Em uma delas, uma motocicleta está estacionada junto à fachada de um edifício. A moto ocupa a maior parte do enquadramento e aparece de perfil, voltada para a esquerda. Trata-se de uma moto robusta, com banco preto e longo, guidão alto e partes metálicas visíveis no motor. O veículo está apoiado sobre um piso com padrão ondulado em mosaico, formado por linhas curvas repetidas em preto e branco. Ao fundo aparecem elementos do ambiente urbano: uma porta, uma parede com canos aparentes e um vaso grande com plantas. A composição aproxima o objeto da arquitetura e do desenho do chão, criando uma cena silenciosa, sem presença humana.
Em outra fotografia, o enquadramento mostra uma esquina movimentada do bairro. Em primeiro plano, à esquerda, aparecem folhas grandes de uma planta, que crescem junto a um poste. Junto ao poste está uma bicicleta, visível na foto apenas pelo banco e roda traseira. Em segundo plano, atravessando a rua pela faixa de pedestres, passa um homem captado em movimento e ligeiramente desfocado.
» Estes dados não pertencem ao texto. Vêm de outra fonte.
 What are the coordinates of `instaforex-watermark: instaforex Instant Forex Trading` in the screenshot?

Ao fundo, há um carro passando, também em desfoque, e, atrás dele, a fachada de um prédio com lojas no térreo e letreiros luminosos.
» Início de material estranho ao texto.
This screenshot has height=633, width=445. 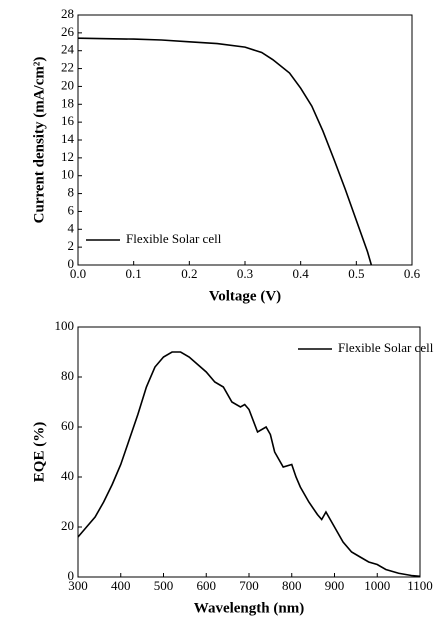 What do you see at coordinates (356, 274) in the screenshot?
I see `x-tick-label: 0.5` at bounding box center [356, 274].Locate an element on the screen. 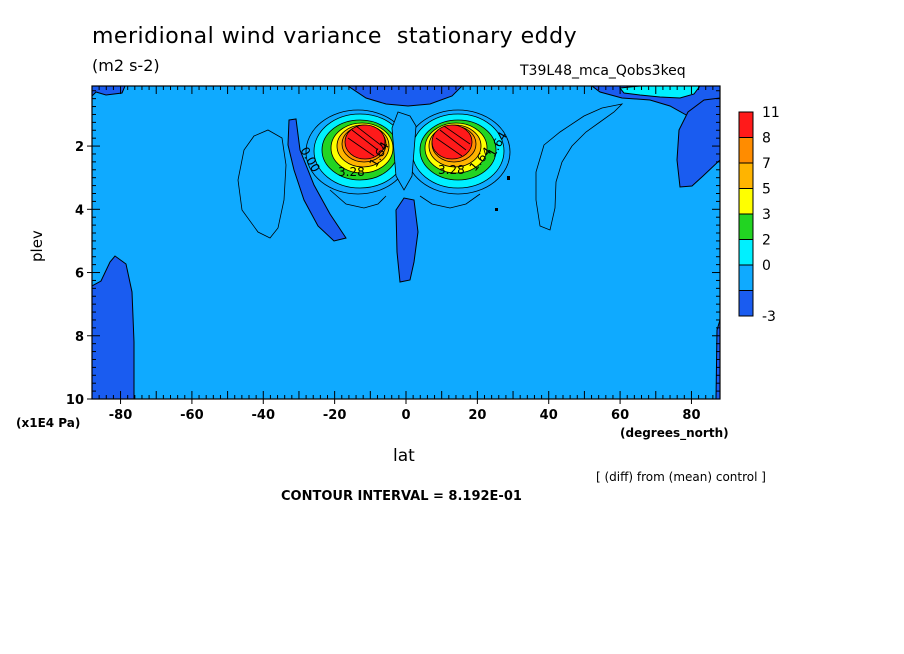  negative-region-left-lower is located at coordinates (114, 327).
Nos registros realizados na Casa do Povo, centro cultural localizado no bairro do Bom Retiro, o artista apresenta diferentes momentos de convivência, criação e encontro.
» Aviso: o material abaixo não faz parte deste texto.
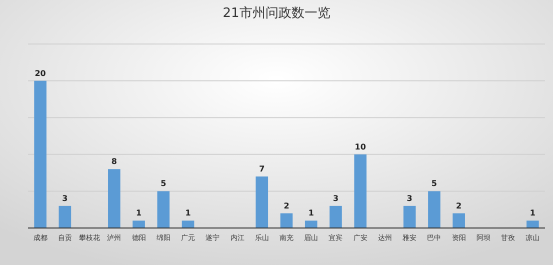 This screenshot has width=553, height=265. Describe the element at coordinates (262, 169) in the screenshot. I see `data-label: 7` at that location.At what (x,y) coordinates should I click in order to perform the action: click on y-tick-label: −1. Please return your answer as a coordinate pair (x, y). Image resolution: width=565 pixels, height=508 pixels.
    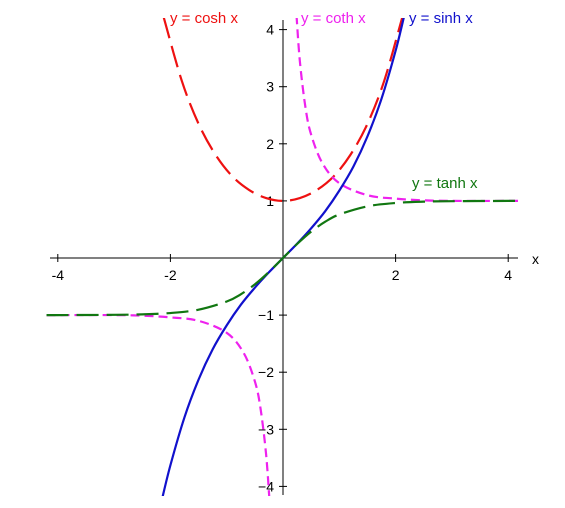
    Looking at the image, I should click on (266, 315).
Em uma das imagens, um homem negro é fotografado de costas, sentado diante de um jardim interno. O homem veste uma camiseta preta com uma estampa branca nas costas, onde se lê “public enemy”, em inglês – ou “inimigo público”, em tradução para português. Abaixo do escrito, há o desenho de um alvo.
O homem está voltado para um pequeno jardim interno, repleto de vasos com plantas de diferentes tamanhos e formatos. Por entre as folhagens, destaca-se uma espécie de cavalete com tela branca, que permanece aberta e parece ser contemplada pelo homem.
Em outra fotografia, Akinbode registra um amplo salão da Casa do Povo. O ambiente é retangular, com piso de pequenos tacos em padrão quadriculado e teto formado por vigas aparentes. À esquerda, uma sequência de janelas de vidro deixa entrar a luz natural, iluminando suavemente o espaço. No fundo, uma parede curva branca interrompe a linearidade da arquitetura. Também no fundo, mas próximo às janelas, há uma pessoa sentada em um banco, com o corpo levemente curvado para frente, transmitindo a sensação de silêncio, reflexão e espera. A sobriedade do espaço e ausência de outros elementos faz com que a atenção se volte para a luz, a pessoa, a escala do espaço e a simplicidade dos elementos arquitetônicos.
O tecido em suspensão confere às imagens uma textura suave e o formato dupla-face estimula descobertas a cada passo. Ao atravessarmos o conjunto da obra, repetimos o gesto do artista: andar, observar e absorver parte do cotidiano da cidade, histórias que se revelam ao olhar do transeunte atento.